-------- PASSAGE

Full 9th Circuit overturns decision of three-judge panel, puts Idaho protective law on hold as it weighs Biden’s challenge

By Dave Andrusko

On Tuesday, the 9th U.S. Circuit Court of Appeals, supported by a majority of the appellate court’s full roster of active judges, said it would reconsider the Biden Administration’s argument that Idaho’s protective abortion “violates the Emergency Medical Treatment and Labor Act (EMTALA), which requires hospitals to provide stabilizing treatment in emergency situations,” Robert Hart reported for Forbes. In so doing it overturned a prior decision of a three-judge panel of the 9th circuit.

When the Biden Justice Department filed suit against Idaho last August, it argued that Idaho’s law “was likely to discourage physicians from providing emergency treatment to pregnant patients who need an abortion to preserve their life or health,” Josh Gerstein reported for Politico. The three judge panel disagreed.

It issued an order that granted Idaho officials’ request to put the injunction against aspects of the state’s very protective abortion law on hold while the state appeals U.S. District Judge B. Lynn Winmill’s ruling. The law protects unborn babies from abortion except for cases that threaten the mother’s life, or in cases of rape and incest.

In temporarily blocking the law, Judge Winmill wrote that it appears to violates the Emergency Medical Treatment and Labor Act. EMTALA is a 1986 federal law that requires stabilizing treatment for any conditions that would jeopardize “the health of the individual (or, with respect to a pregnant woman, the health of the woman or her unborn child).”

“Winmill, an appointee of President Bill Clinton, issued a preliminary injunction barring enforcement of the abortion ban against medical providers and hospitals in situations where the patient’s life or health is in jeopardy,” according to Gerstein.

The appeals panel unanimously disagreed.

“Citing the Supreme Court decision Dobbs v. Jackson Women’s Health Organization that returned the issue of abortion to the individual states, Judge Lawrence VanDyke said Idaho is one of many states using ‘that prerogative to enact abortion restrictions,’” according to Lauren Irwin.

----------------
-------- MATERIAL PROVIDED

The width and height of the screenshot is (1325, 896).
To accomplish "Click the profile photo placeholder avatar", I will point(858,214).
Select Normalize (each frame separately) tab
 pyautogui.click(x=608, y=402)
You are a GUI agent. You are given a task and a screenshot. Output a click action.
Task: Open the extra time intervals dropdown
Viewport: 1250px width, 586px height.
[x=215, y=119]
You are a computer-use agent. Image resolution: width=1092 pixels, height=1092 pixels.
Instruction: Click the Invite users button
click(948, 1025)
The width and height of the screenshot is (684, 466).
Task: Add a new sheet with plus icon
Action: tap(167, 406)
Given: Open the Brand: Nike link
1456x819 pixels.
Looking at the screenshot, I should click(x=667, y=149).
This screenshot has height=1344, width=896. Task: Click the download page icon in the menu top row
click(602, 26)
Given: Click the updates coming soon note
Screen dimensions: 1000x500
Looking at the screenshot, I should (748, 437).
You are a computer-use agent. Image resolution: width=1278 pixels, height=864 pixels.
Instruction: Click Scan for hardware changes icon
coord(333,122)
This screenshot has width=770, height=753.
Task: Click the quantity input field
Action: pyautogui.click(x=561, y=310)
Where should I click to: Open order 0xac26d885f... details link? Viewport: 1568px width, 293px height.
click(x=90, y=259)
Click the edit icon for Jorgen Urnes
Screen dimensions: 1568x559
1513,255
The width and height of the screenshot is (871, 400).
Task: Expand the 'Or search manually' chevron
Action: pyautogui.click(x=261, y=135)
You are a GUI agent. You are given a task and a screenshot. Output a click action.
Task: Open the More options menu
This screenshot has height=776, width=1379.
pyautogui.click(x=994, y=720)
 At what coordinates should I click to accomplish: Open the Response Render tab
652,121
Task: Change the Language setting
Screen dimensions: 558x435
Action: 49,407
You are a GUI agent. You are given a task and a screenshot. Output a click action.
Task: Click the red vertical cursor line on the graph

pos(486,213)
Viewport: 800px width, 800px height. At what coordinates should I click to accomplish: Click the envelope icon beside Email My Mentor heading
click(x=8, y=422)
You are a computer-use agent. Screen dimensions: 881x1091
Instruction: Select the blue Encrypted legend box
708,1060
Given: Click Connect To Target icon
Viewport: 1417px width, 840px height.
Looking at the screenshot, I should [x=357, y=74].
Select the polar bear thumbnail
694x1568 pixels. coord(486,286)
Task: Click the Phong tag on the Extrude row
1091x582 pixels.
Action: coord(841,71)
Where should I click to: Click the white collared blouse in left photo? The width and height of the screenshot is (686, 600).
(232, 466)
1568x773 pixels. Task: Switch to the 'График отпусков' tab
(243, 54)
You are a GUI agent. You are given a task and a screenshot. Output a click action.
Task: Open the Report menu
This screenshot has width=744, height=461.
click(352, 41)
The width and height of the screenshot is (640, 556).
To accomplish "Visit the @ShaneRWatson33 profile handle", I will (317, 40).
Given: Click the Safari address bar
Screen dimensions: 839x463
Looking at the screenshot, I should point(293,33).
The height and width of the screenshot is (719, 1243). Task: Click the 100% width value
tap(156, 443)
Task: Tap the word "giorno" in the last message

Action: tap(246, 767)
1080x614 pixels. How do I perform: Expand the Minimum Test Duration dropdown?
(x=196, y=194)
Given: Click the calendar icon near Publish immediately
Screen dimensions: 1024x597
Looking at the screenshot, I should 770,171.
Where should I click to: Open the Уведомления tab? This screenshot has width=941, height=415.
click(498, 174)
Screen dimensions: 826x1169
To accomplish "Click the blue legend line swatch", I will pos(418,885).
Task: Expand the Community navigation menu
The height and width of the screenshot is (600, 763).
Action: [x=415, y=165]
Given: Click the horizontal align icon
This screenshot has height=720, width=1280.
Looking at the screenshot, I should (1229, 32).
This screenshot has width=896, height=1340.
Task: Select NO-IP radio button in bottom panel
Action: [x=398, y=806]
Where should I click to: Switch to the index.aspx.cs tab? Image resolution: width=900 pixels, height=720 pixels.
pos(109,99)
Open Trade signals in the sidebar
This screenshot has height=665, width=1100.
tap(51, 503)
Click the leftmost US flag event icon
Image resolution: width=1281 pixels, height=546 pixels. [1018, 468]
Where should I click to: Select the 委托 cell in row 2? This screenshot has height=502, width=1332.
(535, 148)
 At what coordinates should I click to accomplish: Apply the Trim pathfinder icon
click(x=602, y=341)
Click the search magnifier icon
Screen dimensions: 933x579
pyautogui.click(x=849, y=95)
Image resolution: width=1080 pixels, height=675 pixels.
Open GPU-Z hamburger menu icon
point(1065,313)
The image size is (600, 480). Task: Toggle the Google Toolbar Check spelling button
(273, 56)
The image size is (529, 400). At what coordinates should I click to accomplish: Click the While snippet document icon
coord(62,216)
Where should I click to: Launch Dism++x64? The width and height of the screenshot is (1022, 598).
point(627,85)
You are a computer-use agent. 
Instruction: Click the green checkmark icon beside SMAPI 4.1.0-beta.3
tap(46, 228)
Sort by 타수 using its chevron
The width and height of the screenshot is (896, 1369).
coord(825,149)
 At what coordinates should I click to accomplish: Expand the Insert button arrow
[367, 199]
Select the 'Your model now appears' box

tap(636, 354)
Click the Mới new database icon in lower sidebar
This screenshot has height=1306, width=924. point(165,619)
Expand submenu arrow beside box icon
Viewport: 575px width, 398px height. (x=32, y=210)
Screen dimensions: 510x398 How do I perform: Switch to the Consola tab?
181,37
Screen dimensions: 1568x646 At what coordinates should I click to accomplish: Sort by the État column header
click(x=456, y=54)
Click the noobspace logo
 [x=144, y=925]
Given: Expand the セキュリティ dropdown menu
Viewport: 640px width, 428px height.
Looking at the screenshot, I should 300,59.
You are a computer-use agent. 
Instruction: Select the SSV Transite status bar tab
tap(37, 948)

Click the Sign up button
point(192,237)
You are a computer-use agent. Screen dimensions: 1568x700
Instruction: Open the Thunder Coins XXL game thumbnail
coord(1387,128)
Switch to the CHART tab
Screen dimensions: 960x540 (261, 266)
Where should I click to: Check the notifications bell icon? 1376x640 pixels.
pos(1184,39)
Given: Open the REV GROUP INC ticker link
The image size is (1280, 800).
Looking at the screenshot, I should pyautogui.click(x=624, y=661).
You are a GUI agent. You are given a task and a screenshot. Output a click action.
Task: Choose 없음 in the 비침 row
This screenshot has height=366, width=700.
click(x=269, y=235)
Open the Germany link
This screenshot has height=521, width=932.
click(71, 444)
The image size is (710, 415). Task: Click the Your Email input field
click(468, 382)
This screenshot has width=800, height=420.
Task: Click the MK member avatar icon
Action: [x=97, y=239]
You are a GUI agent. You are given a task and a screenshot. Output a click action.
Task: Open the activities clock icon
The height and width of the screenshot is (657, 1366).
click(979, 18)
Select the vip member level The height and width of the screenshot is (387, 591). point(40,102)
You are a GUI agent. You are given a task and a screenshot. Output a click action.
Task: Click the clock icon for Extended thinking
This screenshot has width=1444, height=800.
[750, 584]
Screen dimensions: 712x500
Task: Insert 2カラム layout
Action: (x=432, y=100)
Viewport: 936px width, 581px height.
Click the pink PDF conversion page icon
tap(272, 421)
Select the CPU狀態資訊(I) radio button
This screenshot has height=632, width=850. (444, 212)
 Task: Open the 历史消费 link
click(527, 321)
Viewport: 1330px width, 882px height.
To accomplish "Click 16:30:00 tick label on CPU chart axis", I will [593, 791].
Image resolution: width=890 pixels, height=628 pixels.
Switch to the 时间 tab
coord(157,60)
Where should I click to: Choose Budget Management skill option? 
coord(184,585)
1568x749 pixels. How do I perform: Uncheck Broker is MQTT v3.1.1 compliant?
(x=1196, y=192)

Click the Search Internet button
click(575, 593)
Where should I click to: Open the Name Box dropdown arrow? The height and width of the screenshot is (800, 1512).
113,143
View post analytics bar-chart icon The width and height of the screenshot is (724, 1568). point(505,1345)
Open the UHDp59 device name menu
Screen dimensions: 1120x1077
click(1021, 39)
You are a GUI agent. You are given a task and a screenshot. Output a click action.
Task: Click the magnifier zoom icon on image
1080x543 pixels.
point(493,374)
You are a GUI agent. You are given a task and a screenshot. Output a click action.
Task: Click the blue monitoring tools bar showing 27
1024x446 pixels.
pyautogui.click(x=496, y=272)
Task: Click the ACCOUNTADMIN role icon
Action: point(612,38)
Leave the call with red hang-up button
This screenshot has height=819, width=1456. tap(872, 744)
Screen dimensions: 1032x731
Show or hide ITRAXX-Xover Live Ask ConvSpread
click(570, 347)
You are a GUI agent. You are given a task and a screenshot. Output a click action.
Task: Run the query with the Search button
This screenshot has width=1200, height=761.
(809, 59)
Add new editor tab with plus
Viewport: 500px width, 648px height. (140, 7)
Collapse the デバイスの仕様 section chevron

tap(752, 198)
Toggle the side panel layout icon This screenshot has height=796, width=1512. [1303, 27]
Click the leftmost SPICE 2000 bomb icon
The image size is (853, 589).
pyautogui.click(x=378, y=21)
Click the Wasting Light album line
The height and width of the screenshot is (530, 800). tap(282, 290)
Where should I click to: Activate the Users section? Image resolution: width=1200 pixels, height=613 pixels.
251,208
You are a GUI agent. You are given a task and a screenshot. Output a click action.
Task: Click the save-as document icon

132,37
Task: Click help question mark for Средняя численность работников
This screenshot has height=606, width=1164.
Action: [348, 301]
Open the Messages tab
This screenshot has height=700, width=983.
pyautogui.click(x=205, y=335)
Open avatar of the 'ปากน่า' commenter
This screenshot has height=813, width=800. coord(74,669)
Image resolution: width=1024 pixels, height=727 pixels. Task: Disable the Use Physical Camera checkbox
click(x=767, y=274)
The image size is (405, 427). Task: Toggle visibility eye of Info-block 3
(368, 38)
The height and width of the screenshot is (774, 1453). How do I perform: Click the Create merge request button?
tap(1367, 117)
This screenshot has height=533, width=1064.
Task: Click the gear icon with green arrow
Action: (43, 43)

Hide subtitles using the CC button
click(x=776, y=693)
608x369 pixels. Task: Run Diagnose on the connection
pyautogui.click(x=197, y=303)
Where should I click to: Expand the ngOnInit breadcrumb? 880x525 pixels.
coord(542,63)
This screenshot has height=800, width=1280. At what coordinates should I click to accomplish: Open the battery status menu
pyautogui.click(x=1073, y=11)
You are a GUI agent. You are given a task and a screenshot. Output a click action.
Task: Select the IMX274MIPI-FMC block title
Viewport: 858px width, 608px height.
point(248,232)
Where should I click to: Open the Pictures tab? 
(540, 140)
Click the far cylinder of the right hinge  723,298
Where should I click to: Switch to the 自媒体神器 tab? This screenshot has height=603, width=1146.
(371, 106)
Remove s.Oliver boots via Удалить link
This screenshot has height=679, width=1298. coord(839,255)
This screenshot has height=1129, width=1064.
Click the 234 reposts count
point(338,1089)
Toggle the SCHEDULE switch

----------------

§ **PROBLEMS TO SOLVE**:
**1.** Reproduce the article on the Idaho abortion law ruling, everything from "It issued an" down to "rape and incest.".
**2.** According to the article on the Idaho abortion law ruling, in which cases does the Idaho law still allow abortion?

§ **PROBLEM SOLUTIONS**:
**1.**
It issued an order that granted Idaho officials’ request to put the injunction against aspects of the state’s very protective abortion law on hold while the state appeals U.S. District Judge B. Lynn Winmill’s ruling. The law protects unborn babies from abortion except for cases that threaten the mother’s life, or in cases of rape and incest.

**2.** It allows abortion in cases that threaten the mother's life, or in cases of rape and incest.